Echte Schüsse bei seltener Tat-Rekonstruktion in Erstfeld

Vor dem Berufungsprozess gegen den Urner Barbetreiber, der 2010 einen Killer auf seine Frau angesetzt haben soll, haben Forensiker am Montagabend die Tat nachgestellt. In einem abgesperrten Wohnquartier in Erstfeld wurden mehrere Schüsse aus einer Pistole abgefeuert.

Experten des Forensischen Instituts Zürich untersuchen im Auftrag des Obergerichts Uri mit einem gerichtlichen Augenschein den Tatort mit Schussrekonstruktion im Fall des Erstfelder Barbetreibers. Dieser ist des versuchten Mordes und der versuchten vorsätzlichen Toetung angeklagt. (Bild: sda)

Vor dem Berufungsprozess gegen den Urner Barbetreiber, der 2010 einen Killer auf seine Frau angesetzt haben soll, haben Forensiker am Montagabend die Tat nachgestellt. In einem abgesperrten Wohnquartier in Erstfeld wurden mehrere Schüsse aus einer Pistole abgefeuert.

Anlass für die schweizweit seltene Schussrekonstruktion waren Vorkommnisse in der Nacht vom 12. November 2010. Der damals 31-jährigen Frau des Barbetreibers wurde auf dem Heimweg kurz vor ihrem Wohnhaus von hinten in den Rücken geschossen.

Die Fussgängerin überlebte schwer verletzt. Die Staatsanwaltschaft wirft dem damaligen Ehemann vor, einen Killer auf seine Frau angesetzt zu haben. Der Beschuldigte bestreitet die Tat.

Kugelfang und abgedeckte Fenster

Für den vom Urner Obergericht angeordneten Augenschein wurde das Erstfelder Wohnquartier Bärenboden am Montag ab 21 Uhr vorübergehend zur Sperrzone. Die Bewohner wurden aufgerufen, sich nicht hinter den Fenstern ihrer Häuser aufzuhalten. Zur Sicherheit war ein Kugelfang aufgestellt worden, einzelne Fenster waren abdeckt.

Ein Mitarbeiter des Forensischen Instituts Zürich feuerte mit der Originaltatwaffe mal rasch gehend, mal langsam laufend und mal stehend jeweils drei Schüsse auf eine wenige Meter entfernte, fahrbare Zielscheibe ab. Dazwischen lokalisierten Experten nach schwieriger Suche die Patronenhülsen im Gelände. Die Szenerie wurde von Video- und Fotokameras festgehalten.
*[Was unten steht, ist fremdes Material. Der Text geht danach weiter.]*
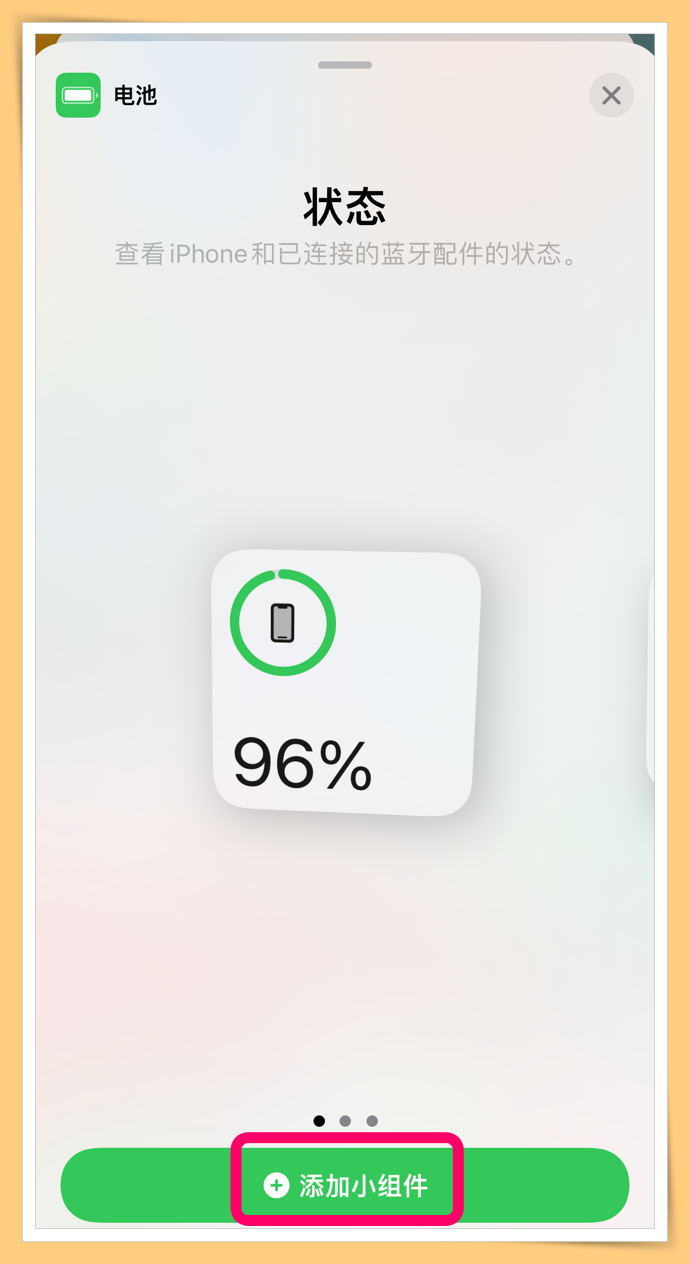The width and height of the screenshot is (690, 1264).
Task: Tap the 电池 app name label
Action: (135, 96)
Eine Schussrekonstruktion mit echter Munition sei selten und aussergewöhnlich, erklärte Kurt Zollinger, Sprecher des Forensischen Instituts Zürich, vor Journalisten. Letztmals wurde eine solche 2010 in Pratteln BL durchgeführt.

Es gehe darum, dem Gericht und den Prozessparteien zu zeigen, was sich hätte abspielen können, sagte Zollinger. Die Forensiker würden versuchen, anhand unterschiedlicher Szenarien das damals am Tatort vorgefundene Spurenbild zu erreichen.

Angeklagter nicht anwesend

Am Augenschein nahmen Richter, Ankläger und Verteidiger teil. Der beschuldigte ehemalige Barbetreiber, der nach über viereinhalb Jahren hinter Gitter erst vor einer Woche aus der Sicherheitshaft entlassen worden war, war nicht vor Ort.

Rund 20 Journalisten verfolgten das Spektakel. Bild- und Tonaufnahmen des Geschehens waren indes nicht erlaubt.

Bei der Schussrekonstruktion machten sich die Prozessteilnehmer ein Bild davon, was sich in der Tatnacht abgespielt haben könnte, und ob die Beschreibungen der Prozessparteien plausibel sind. Welche Schlüsse Anklage und Verteidigung aus dem Augenschein ziehen, geben sie an der Gerichtsverhandlung bekannt.

Die Neuauflage des Berufungsprozesses gegen den Erstfelder Barbetreiber beginnt am 19. Oktober. Der Prozess vor dem Urner Obergericht soll rund zweieinhalb Wochen dauern. Der Fall hatte sich wegen einer möglichen Befangenheit eines leitenden Ermittlers zur Justizaffäre ausgeweitet.